Stored records:

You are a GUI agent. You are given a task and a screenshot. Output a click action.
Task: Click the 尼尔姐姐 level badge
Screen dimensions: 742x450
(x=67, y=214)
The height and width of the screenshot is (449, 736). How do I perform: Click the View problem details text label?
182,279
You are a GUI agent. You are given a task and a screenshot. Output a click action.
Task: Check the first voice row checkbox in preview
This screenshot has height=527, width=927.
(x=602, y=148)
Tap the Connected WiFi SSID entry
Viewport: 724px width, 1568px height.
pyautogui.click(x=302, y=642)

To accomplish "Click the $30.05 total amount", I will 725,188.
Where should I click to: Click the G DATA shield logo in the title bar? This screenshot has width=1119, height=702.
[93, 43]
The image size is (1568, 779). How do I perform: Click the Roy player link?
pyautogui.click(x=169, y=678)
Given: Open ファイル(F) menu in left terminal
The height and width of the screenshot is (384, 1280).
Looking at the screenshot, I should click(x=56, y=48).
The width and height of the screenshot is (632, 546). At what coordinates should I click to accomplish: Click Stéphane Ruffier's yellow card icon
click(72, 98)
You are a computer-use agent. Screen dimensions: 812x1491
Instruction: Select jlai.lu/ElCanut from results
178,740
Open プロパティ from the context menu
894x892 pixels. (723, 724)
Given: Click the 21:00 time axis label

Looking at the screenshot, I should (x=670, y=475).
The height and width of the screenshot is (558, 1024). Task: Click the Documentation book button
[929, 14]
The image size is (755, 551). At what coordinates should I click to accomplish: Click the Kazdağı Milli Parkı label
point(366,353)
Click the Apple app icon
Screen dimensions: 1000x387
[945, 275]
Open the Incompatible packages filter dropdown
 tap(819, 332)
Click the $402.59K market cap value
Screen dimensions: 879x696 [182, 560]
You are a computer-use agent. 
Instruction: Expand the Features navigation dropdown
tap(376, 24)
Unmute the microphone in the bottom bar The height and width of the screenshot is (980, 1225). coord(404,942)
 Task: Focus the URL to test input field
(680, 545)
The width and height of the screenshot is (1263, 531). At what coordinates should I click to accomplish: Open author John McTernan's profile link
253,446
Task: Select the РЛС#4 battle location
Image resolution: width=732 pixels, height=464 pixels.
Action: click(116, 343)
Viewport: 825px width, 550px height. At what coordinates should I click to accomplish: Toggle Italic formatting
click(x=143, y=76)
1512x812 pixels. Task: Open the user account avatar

◆ **Exercise objective**: Where the line containing "Click the $402.59K market cap value" appears in the data above, begin there and reproduce every line to the end exactly; include nothing else.

◆ **Written response**:
Click the $402.59K market cap value
Screen dimensions: 879x696 [182, 560]
You are a computer-use agent. 
Instruction: Expand the Features navigation dropdown
tap(376, 24)
Unmute the microphone in the bottom bar The height and width of the screenshot is (980, 1225). coord(404,942)
 Task: Focus the URL to test input field
(680, 545)
The width and height of the screenshot is (1263, 531). At what coordinates should I click to accomplish: Open author John McTernan's profile link
253,446
Task: Select the РЛС#4 battle location
Image resolution: width=732 pixels, height=464 pixels.
Action: click(116, 343)
Viewport: 825px width, 550px height. At what coordinates should I click to accomplish: Toggle Italic formatting
click(x=143, y=76)
1512x812 pixels. Task: Open the user account avatar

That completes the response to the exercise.